Rewrite all of the lines below, requests included, and scale every coordinate in the answers by 2.1, rounding to whole numbers with halves rounded up. Leave the numbers in the requests as they are, and omit the pictures.
========================================================================
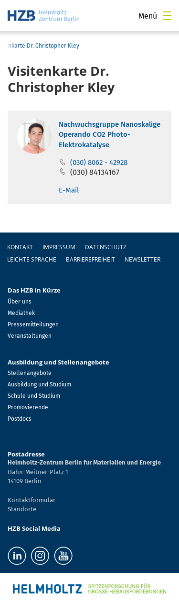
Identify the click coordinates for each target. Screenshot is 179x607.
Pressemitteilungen (33, 324)
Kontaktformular (31, 500)
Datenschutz (105, 247)
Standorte (22, 509)
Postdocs (20, 418)
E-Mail (69, 190)
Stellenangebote (30, 373)
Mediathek (21, 313)
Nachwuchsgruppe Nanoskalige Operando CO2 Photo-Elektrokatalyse (109, 134)
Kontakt (20, 247)
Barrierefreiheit (90, 259)
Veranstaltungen (30, 336)
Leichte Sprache (31, 259)
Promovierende (28, 407)
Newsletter (142, 259)
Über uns (20, 301)
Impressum (58, 247)
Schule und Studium (34, 396)
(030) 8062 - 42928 (98, 162)
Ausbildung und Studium (39, 384)
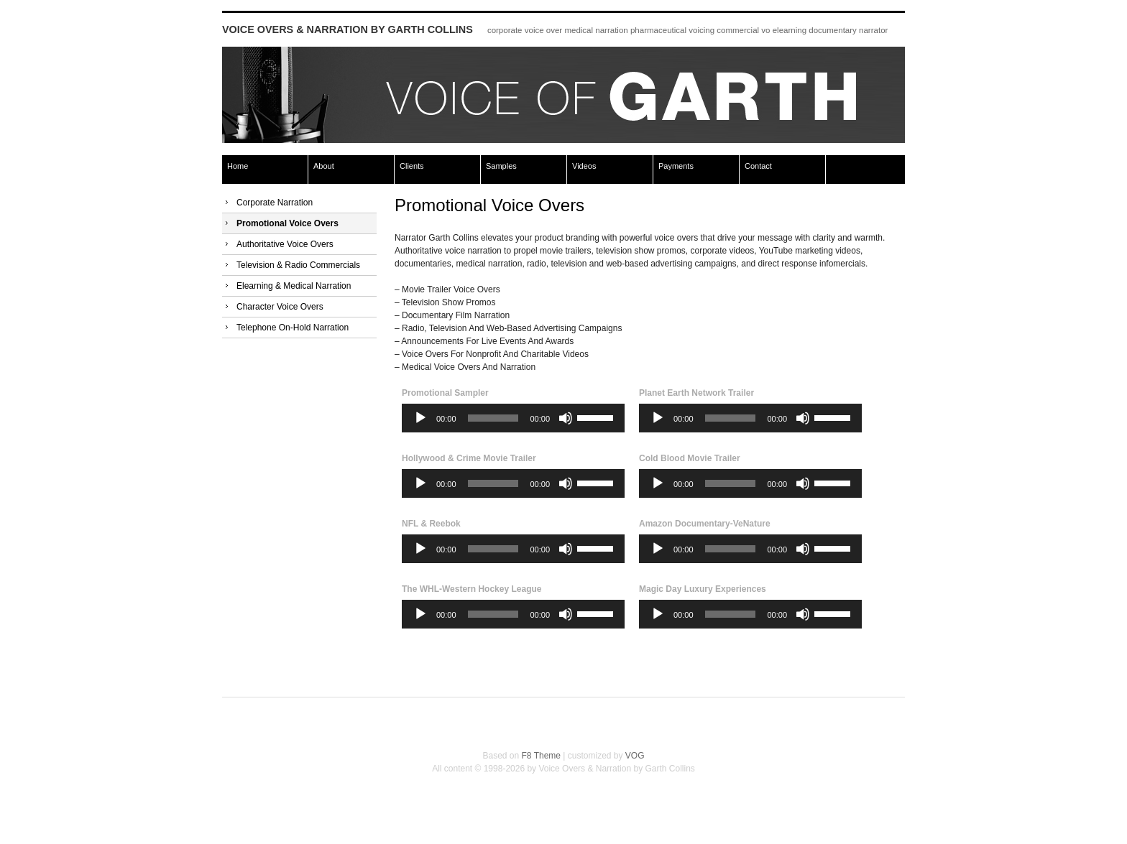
========================================================================
### Full answer
Identify the click coordinates for each target. Screenshot is 179x607.
Pressemitteilungen (69, 680)
Kontaktformular (65, 1050)
Datenschutz (221, 519)
Standorte (46, 1069)
Postdocs (42, 878)
E-Mail (145, 399)
Stellenangebote (63, 783)
Mediathek (44, 657)
Nachwuchsgruppe Nanoskalige Operando CO2 Photo-Elektrokatalyse (229, 281)
Kontakt (42, 519)
Barrierefreiheit (189, 544)
Veranstaltungen (63, 706)
Leichte Sprache (65, 544)
Promovierende (59, 855)
Newsletter (298, 544)
Über uns (42, 632)
Impressum (122, 519)
Schule und Studium (71, 832)
(030) 8062 - 42928 (206, 340)
Ausbildung und Studium (82, 806)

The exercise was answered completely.